**Selected text**
The original drum & bass b-boy is back! Paradox returns with his latest 12" on Samurai Red Seal, a straight up ode to break culture referencing crate digging and respecting the groove...

In many ways, you are one of the truest drum & bass artists, in that your style and ideology follows the original blueprint of hardcore and jungle. Tough breaks with clear lines bridging the gaps with funk and hip hop culture. In 2013, much of what is broadly under the umbrella of drum & bass doesn't really reference thr roots of the music in the same way, be it due to either technology or just different routes to a common middle ground. Being known for your outwardly staunch attitude to what is right for the genre, where do you find yourself as a musician and the state of b-boyism at 170 BPM in 2013?

I find myself still doing what I love musically and feeling like a kid at xmas when a new 12" is in my hands. I'm lucky because I've been in the Jungle scene from day one so with that experience behind my belt I learnt to stick to my guns and do whatever I feel. I'm kinda militant due to the stripes I guess.

**Your tasks**
1. Print the part of the drum & bass interview starting at "The original drum" and ending at "BPM in 2013?".
2. In the drum & bass interview, on which label is Paradox's latest 12" released?

**Material provided**
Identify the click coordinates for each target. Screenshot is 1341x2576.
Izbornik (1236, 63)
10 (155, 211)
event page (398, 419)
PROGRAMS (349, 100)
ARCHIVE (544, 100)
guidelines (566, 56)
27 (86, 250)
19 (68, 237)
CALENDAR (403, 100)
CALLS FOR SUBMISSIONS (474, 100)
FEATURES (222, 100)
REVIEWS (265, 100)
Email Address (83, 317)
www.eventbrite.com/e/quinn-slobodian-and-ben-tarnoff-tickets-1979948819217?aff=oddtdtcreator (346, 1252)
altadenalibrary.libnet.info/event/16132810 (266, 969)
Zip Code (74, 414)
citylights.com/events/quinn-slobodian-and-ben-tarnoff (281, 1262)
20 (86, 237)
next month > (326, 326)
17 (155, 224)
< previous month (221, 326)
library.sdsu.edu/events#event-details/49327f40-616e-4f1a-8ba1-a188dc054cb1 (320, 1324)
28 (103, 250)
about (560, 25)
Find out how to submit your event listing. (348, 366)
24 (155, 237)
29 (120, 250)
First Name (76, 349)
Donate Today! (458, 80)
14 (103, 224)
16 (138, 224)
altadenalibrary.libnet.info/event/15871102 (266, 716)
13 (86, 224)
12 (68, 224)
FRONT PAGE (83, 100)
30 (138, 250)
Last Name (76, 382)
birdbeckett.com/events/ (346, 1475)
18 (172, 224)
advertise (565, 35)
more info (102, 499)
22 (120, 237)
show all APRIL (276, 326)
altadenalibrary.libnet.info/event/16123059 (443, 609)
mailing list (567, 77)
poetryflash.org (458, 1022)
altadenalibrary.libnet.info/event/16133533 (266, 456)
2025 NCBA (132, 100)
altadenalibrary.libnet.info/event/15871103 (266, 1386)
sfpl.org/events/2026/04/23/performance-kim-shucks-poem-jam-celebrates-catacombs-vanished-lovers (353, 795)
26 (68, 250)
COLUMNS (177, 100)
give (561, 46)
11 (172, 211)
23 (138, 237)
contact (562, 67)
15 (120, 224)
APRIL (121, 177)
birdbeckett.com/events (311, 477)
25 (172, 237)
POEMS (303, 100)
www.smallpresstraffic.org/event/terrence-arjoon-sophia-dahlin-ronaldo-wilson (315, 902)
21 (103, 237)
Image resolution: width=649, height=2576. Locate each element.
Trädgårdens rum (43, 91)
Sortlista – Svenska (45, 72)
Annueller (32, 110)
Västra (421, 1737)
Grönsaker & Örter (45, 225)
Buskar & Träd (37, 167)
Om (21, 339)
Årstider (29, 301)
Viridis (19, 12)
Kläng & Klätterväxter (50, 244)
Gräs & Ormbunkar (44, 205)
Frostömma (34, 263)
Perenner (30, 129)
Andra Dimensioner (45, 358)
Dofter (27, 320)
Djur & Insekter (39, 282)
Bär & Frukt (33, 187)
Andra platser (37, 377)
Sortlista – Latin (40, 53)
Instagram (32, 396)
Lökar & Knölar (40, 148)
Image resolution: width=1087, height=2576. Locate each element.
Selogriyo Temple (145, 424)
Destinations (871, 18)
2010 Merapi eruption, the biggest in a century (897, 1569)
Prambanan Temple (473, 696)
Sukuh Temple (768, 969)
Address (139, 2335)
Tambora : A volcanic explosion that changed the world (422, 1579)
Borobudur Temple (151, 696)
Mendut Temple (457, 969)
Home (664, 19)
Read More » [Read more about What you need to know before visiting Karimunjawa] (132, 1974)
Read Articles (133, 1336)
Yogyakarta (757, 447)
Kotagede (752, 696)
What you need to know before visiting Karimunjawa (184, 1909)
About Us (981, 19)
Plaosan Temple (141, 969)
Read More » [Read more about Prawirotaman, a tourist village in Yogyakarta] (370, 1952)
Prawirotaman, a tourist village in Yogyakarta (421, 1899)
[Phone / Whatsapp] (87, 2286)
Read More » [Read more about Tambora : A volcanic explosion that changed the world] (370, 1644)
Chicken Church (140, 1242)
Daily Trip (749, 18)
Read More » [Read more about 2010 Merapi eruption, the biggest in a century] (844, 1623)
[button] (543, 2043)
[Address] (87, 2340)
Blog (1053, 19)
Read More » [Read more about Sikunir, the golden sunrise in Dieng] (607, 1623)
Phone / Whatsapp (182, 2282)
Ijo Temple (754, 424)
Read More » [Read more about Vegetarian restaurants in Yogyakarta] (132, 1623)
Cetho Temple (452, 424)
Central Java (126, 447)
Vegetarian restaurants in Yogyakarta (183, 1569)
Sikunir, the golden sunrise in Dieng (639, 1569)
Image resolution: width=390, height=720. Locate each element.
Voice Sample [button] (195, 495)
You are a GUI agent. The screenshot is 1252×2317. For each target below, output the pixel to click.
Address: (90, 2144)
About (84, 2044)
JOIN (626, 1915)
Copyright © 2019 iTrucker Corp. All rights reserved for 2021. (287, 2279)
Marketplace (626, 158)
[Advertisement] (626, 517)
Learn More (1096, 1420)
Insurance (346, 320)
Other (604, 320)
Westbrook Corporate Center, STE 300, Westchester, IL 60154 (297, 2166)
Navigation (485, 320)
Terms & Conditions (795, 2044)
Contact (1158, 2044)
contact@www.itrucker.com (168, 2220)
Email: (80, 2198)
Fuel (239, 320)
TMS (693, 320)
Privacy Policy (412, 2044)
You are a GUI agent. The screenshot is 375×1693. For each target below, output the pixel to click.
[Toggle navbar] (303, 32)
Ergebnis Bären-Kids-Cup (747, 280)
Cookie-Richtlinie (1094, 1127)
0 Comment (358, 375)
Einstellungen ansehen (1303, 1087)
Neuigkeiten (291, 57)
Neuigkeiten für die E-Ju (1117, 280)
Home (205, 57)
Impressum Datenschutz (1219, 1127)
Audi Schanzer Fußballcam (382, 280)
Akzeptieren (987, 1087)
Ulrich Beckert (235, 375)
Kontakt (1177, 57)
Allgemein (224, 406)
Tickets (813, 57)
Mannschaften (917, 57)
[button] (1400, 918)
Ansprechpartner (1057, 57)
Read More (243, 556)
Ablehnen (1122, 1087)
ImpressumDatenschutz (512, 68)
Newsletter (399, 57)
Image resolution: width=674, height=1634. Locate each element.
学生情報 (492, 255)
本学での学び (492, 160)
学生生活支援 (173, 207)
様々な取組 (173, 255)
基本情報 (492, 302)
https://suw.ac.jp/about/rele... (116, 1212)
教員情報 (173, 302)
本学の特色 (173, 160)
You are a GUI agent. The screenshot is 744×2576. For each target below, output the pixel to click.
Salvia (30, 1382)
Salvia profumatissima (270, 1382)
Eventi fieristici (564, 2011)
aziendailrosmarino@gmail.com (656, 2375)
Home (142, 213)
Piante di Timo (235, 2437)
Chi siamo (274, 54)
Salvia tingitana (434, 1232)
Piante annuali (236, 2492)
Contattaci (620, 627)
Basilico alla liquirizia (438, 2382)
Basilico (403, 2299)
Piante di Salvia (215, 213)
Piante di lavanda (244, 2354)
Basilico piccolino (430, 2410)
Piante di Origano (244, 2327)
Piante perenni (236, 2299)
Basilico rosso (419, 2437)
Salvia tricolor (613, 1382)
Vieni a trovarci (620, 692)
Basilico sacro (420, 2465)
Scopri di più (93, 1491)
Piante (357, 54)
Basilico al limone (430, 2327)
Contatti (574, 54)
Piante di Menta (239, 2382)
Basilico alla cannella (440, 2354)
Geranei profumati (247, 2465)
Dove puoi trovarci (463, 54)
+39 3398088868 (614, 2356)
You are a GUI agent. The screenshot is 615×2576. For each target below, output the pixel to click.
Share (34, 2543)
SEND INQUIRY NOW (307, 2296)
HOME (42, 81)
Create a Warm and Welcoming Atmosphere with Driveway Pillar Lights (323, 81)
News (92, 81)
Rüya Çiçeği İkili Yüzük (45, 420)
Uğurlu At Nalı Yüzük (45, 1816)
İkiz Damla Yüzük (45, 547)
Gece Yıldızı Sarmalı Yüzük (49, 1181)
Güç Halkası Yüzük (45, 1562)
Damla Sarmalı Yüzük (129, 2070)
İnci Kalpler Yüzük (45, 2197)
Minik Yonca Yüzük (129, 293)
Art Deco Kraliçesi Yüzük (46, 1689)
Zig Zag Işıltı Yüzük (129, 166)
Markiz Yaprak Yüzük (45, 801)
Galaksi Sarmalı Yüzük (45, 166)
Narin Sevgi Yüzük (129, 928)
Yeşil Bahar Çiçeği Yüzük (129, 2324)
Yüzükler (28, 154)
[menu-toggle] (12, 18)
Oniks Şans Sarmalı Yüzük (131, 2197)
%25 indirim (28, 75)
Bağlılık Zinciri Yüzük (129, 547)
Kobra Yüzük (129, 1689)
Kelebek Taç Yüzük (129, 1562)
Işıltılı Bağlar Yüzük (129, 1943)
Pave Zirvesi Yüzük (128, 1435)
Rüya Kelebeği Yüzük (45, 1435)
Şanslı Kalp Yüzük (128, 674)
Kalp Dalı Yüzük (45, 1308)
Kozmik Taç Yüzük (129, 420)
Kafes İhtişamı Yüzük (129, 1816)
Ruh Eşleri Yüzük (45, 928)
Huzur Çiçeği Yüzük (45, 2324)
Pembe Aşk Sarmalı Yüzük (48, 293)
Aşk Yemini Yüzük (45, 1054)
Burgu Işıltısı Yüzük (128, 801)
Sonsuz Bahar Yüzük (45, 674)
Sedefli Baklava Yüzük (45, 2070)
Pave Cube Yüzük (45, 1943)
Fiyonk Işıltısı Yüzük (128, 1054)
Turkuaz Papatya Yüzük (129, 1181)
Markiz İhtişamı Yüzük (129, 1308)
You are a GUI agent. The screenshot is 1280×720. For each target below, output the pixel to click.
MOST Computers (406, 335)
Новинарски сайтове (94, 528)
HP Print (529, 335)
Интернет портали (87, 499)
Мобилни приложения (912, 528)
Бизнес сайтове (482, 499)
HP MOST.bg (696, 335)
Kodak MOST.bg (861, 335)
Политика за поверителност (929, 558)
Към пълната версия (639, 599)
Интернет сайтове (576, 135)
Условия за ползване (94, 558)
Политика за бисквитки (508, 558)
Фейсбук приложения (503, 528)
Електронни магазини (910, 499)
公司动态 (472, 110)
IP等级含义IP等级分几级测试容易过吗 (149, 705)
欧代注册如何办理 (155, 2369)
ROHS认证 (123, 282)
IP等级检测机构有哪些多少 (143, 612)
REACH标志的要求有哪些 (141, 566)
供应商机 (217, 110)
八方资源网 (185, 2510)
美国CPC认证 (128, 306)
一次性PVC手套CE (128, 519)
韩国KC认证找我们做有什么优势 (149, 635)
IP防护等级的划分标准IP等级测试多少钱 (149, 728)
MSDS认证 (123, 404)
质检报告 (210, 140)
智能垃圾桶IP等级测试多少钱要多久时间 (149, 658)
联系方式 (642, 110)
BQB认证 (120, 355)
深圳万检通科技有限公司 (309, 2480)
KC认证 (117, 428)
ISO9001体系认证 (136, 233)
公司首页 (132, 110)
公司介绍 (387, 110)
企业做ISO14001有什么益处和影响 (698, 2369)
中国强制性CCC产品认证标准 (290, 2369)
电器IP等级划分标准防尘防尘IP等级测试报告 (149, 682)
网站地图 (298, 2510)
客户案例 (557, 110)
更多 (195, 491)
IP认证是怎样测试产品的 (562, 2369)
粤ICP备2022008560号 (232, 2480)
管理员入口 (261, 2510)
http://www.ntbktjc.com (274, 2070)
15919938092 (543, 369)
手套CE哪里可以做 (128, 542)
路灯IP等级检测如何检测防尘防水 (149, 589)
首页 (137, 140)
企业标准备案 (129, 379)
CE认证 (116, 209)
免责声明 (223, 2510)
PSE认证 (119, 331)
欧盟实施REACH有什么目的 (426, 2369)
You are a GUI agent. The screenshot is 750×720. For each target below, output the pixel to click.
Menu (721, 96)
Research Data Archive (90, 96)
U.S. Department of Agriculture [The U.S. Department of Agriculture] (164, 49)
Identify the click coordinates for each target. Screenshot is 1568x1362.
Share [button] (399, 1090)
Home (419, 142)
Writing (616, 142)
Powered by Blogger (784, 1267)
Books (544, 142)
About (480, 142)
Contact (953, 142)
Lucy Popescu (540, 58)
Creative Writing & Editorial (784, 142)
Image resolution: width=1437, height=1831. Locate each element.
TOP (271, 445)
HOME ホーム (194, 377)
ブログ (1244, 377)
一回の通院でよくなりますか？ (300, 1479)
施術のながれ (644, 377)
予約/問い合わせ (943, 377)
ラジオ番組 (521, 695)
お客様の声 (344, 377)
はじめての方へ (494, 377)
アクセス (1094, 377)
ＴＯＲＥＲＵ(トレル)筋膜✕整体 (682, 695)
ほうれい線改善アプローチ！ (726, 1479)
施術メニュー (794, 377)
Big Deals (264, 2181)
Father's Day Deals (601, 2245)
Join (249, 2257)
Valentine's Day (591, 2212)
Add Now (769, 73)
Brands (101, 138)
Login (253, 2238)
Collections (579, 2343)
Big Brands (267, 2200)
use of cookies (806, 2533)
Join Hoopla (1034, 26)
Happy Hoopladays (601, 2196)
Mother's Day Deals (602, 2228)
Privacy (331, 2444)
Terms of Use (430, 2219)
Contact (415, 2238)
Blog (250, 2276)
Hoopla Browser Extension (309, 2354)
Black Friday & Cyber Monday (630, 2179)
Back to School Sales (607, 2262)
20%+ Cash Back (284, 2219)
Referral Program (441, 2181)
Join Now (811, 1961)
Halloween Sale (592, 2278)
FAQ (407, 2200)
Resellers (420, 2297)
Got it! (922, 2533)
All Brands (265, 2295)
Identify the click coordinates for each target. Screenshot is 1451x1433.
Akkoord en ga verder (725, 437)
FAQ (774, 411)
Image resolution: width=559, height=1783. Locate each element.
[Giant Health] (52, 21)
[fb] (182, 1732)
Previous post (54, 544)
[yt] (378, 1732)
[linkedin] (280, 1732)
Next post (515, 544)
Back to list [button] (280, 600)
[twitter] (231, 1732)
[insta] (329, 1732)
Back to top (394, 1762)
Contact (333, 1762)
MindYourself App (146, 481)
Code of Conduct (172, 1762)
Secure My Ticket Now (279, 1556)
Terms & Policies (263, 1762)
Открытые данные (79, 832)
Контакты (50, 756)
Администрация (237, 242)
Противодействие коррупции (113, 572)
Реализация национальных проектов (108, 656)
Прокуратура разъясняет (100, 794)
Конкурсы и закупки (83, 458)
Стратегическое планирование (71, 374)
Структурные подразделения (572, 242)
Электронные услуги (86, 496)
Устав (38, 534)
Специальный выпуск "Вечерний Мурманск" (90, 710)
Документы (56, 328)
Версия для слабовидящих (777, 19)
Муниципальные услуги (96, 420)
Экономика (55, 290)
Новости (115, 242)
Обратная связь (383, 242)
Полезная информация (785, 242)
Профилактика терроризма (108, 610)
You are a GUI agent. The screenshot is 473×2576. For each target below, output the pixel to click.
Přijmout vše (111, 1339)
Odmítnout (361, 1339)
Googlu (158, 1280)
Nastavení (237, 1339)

**Task-by-task solutions**
1.
The original drum & bass b-boy is back! Paradox returns with his latest 12" on Samurai Red Seal, a straight up ode to break culture referencing crate digging and respecting the groove...

In many ways, you are one of the truest drum & bass artists, in that your style and ideology follows the original blueprint of hardcore and jungle. Tough breaks with clear lines bridging the gaps with funk and hip hop culture. In 2013, much of what is broadly under the umbrella of drum & bass doesn't really reference thr roots of the music in the same way, be it due to either technology or just different routes to a common middle ground. Being known for your outwardly staunch attitude to what is right for the genre, where do you find yourself as a musician and the state of b-boyism at 170 BPM in 2013?

2. Samurai Red Seal